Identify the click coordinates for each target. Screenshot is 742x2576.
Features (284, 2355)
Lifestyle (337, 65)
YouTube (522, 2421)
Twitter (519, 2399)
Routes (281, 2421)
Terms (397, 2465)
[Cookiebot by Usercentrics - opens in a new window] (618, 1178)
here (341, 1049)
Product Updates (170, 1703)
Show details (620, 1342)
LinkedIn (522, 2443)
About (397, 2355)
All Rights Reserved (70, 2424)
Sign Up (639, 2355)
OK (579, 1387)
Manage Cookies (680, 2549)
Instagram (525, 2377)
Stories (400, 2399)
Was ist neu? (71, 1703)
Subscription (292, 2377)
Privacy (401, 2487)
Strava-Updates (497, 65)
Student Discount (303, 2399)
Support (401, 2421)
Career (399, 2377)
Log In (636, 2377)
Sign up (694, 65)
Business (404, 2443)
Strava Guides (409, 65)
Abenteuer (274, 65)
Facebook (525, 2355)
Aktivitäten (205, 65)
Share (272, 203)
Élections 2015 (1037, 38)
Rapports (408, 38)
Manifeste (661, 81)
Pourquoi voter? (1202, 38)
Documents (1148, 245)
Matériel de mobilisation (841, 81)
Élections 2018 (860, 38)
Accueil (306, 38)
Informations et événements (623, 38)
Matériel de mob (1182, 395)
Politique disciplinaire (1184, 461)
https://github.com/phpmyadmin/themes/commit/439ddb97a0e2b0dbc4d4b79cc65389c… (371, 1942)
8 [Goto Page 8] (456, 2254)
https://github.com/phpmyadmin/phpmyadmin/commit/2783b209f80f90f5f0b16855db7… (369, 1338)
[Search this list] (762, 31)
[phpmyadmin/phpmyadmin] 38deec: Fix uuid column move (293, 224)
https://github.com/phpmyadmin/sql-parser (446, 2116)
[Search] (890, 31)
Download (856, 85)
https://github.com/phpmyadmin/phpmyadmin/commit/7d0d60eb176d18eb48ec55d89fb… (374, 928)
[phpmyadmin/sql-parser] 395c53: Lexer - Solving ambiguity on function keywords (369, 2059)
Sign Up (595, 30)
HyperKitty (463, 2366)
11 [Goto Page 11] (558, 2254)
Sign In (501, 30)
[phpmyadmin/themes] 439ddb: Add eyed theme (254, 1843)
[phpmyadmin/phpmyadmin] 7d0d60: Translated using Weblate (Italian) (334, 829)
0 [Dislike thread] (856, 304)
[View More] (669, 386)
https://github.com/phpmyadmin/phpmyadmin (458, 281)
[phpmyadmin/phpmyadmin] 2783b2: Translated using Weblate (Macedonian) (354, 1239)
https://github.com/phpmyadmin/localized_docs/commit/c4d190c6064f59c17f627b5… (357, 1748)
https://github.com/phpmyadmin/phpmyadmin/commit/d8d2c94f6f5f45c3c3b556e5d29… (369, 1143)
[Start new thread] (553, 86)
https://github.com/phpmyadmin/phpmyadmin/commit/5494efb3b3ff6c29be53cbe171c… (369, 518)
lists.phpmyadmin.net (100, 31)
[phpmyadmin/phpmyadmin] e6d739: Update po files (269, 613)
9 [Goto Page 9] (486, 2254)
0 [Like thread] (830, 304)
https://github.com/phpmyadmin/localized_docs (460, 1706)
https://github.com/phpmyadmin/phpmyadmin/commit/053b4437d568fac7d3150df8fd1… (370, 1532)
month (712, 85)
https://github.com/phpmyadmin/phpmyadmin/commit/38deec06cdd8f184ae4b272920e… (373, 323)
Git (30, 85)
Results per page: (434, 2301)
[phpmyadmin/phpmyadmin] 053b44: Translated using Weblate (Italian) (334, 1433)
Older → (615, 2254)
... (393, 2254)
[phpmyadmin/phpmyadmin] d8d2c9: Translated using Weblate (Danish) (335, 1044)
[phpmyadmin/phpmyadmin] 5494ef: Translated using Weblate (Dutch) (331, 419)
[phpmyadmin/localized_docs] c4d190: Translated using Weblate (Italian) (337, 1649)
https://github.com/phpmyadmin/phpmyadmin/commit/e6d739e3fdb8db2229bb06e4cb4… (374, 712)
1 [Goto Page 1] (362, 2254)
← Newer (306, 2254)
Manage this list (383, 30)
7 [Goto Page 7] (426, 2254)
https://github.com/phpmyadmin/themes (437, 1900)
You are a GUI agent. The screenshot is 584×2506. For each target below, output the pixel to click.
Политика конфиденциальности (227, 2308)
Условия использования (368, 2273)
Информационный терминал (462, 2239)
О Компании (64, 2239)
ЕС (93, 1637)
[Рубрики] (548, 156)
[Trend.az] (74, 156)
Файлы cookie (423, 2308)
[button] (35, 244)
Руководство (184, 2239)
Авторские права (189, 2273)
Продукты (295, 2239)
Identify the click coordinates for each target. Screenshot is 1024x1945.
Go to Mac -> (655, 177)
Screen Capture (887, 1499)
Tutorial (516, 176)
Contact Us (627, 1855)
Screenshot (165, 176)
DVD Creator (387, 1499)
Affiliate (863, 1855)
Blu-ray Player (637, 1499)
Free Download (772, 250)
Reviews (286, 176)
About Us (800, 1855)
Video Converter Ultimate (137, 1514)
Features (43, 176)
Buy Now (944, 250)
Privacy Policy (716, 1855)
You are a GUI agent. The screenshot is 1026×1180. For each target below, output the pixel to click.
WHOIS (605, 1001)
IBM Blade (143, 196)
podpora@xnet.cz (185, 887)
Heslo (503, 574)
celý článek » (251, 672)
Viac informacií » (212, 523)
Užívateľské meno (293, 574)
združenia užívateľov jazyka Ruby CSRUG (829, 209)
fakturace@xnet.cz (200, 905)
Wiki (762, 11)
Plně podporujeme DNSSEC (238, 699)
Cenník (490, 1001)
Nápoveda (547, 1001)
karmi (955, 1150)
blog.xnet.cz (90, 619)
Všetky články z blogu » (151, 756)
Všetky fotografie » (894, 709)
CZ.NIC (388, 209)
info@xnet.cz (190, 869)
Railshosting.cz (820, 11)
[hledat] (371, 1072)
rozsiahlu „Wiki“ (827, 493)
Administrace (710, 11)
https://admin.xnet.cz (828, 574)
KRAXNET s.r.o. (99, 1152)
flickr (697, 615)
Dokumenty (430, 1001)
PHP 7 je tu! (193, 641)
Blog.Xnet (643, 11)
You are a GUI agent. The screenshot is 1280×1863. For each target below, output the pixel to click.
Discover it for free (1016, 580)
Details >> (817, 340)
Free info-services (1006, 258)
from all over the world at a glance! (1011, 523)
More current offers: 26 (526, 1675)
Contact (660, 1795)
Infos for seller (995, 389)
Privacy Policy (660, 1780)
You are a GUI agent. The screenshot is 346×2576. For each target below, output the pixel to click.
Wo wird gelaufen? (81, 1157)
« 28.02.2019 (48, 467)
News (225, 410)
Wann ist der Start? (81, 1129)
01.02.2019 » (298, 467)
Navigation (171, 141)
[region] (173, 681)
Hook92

- - - - -

EXERCISE DETAILS:
Set down every one of the lines above, reproducing each without any alteration.

ANSWER FOR THE TASK:
Identify the click coordinates for each target. Screenshot is 742x2576.
Features (284, 2355)
Lifestyle (337, 65)
YouTube (522, 2421)
Twitter (519, 2399)
Routes (281, 2421)
Terms (397, 2465)
[Cookiebot by Usercentrics - opens in a new window] (618, 1178)
here (341, 1049)
Product Updates (170, 1703)
Show details (620, 1342)
LinkedIn (522, 2443)
About (397, 2355)
All Rights Reserved (70, 2424)
Sign Up (639, 2355)
OK (579, 1387)
Manage Cookies (680, 2549)
Instagram (525, 2377)
Stories (400, 2399)
Was ist neu? (71, 1703)
Subscription (292, 2377)
Privacy (401, 2487)
Strava-Updates (497, 65)
Student Discount (303, 2399)
Support (401, 2421)
Career (399, 2377)
Log In (636, 2377)
Sign up (694, 65)
Business (404, 2443)
Strava Guides (409, 65)
Abenteuer (274, 65)
Facebook (525, 2355)
Aktivitäten (205, 65)
Share (272, 203)
Élections 2015 (1037, 38)
Rapports (408, 38)
Manifeste (661, 81)
Pourquoi voter? (1202, 38)
Documents (1148, 245)
Matériel de mobilisation (841, 81)
Élections 2018 (860, 38)
Accueil (306, 38)
Informations et événements (623, 38)
Matériel de mob (1182, 395)
Politique disciplinaire (1184, 461)
https://github.com/phpmyadmin/themes/commit/439ddb97a0e2b0dbc4d4b79cc65389c… (371, 1942)
8 [Goto Page 8] (456, 2254)
https://github.com/phpmyadmin/phpmyadmin/commit/2783b209f80f90f5f0b16855db7… (369, 1338)
[Search this list] (762, 31)
[phpmyadmin/phpmyadmin] 38deec: Fix uuid column move (293, 224)
https://github.com/phpmyadmin/sql-parser (446, 2116)
[Search] (890, 31)
Download (856, 85)
https://github.com/phpmyadmin/phpmyadmin/commit/7d0d60eb176d18eb48ec55d89fb… (374, 928)
[phpmyadmin/sql-parser] 395c53: Lexer - Solving ambiguity on function keywords (369, 2059)
Sign Up (595, 30)
HyperKitty (463, 2366)
11 [Goto Page 11] (558, 2254)
Sign In (501, 30)
[phpmyadmin/themes] 439ddb: Add eyed theme (254, 1843)
[phpmyadmin/phpmyadmin] 7d0d60: Translated using Weblate (Italian) (334, 829)
0 [Dislike thread] (856, 304)
[View More] (669, 386)
https://github.com/phpmyadmin/phpmyadmin (458, 281)
[phpmyadmin/phpmyadmin] 2783b2: Translated using Weblate (Macedonian) (354, 1239)
https://github.com/phpmyadmin/localized_docs/commit/c4d190c6064f59c17f627b5… (357, 1748)
https://github.com/phpmyadmin/phpmyadmin/commit/d8d2c94f6f5f45c3c3b556e5d29… (369, 1143)
[Start new thread] (553, 86)
https://github.com/phpmyadmin/phpmyadmin/commit/5494efb3b3ff6c29be53cbe171c… (369, 518)
lists.phpmyadmin.net (100, 31)
[phpmyadmin/phpmyadmin] e6d739: Update po files (269, 613)
9 [Goto Page 9] (486, 2254)
0 [Like thread] (830, 304)
https://github.com/phpmyadmin/localized_docs (460, 1706)
https://github.com/phpmyadmin/phpmyadmin/commit/053b4437d568fac7d3150df8fd1… (370, 1532)
month (712, 85)
https://github.com/phpmyadmin/phpmyadmin/commit/38deec06cdd8f184ae4b272920e… (373, 323)
Git (30, 85)
Results per page: (434, 2301)
[phpmyadmin/phpmyadmin] 053b44: Translated using Weblate (Italian) (334, 1433)
Older → (615, 2254)
... (393, 2254)
[phpmyadmin/phpmyadmin] d8d2c9: Translated using Weblate (Danish) (335, 1044)
[phpmyadmin/phpmyadmin] 5494ef: Translated using Weblate (Dutch) (331, 419)
[phpmyadmin/localized_docs] c4d190: Translated using Weblate (Italian) (337, 1649)
https://github.com/phpmyadmin/phpmyadmin/commit/e6d739e3fdb8db2229bb06e4cb4… (374, 712)
1 [Goto Page 1] (362, 2254)
← Newer (306, 2254)
Manage this list (383, 30)
7 [Goto Page 7] (426, 2254)
https://github.com/phpmyadmin/themes (437, 1900)
You are a GUI agent. The screenshot is 584×2506. For each target below, output the pixel to click.
Политика конфиденциальности (227, 2308)
Условия использования (368, 2273)
Информационный терминал (462, 2239)
О Компании (64, 2239)
ЕС (93, 1637)
[Рубрики] (548, 156)
[Trend.az] (74, 156)
Файлы cookie (423, 2308)
[button] (35, 244)
Руководство (184, 2239)
Авторские права (189, 2273)
Продукты (295, 2239)
Identify the click coordinates for each target. Screenshot is 1024x1945.
Go to Mac -> (655, 177)
Screen Capture (887, 1499)
Tutorial (516, 176)
Contact Us (627, 1855)
Screenshot (165, 176)
DVD Creator (387, 1499)
Affiliate (863, 1855)
Blu-ray Player (637, 1499)
Free Download (772, 250)
Reviews (286, 176)
About Us (800, 1855)
Video Converter Ultimate (137, 1514)
Features (43, 176)
Buy Now (944, 250)
Privacy Policy (716, 1855)
You are a GUI agent. The screenshot is 1026×1180. For each target below, output the pixel to click.
WHOIS (605, 1001)
IBM Blade (143, 196)
podpora@xnet.cz (185, 887)
Heslo (503, 574)
celý článek » (251, 672)
Viac informacií » (212, 523)
Užívateľské meno (293, 574)
združenia užívateľov jazyka Ruby CSRUG (829, 209)
fakturace@xnet.cz (200, 905)
Wiki (762, 11)
Plně podporujeme DNSSEC (238, 699)
Cenník (490, 1001)
Nápoveda (547, 1001)
karmi (955, 1150)
blog.xnet.cz (90, 619)
Všetky články z blogu » (151, 756)
Všetky fotografie » (894, 709)
CZ.NIC (388, 209)
info@xnet.cz (190, 869)
Railshosting.cz (820, 11)
[hledat] (371, 1072)
rozsiahlu „Wiki“ (827, 493)
Administrace (710, 11)
https://admin.xnet.cz (828, 574)
KRAXNET s.r.o. (99, 1152)
flickr (697, 615)
Dokumenty (430, 1001)
PHP 7 je tu! (193, 641)
Blog.Xnet (643, 11)
You are a GUI agent. The screenshot is 1280×1863. For each target below, output the pixel to click.
Discover it for free (1016, 580)
Details >> (817, 340)
Free info-services (1006, 258)
from all over the world at a glance! (1011, 523)
More current offers: 26 (526, 1675)
Contact (660, 1795)
Infos for seller (995, 389)
Privacy Policy (660, 1780)
You are a GUI agent. The screenshot is 346×2576. For each target below, output the pixel to click.
Wo wird gelaufen? (81, 1157)
« 28.02.2019 (48, 467)
News (225, 410)
Wann ist der Start? (81, 1129)
01.02.2019 » (298, 467)
Navigation (171, 141)
[region] (173, 681)
Hook92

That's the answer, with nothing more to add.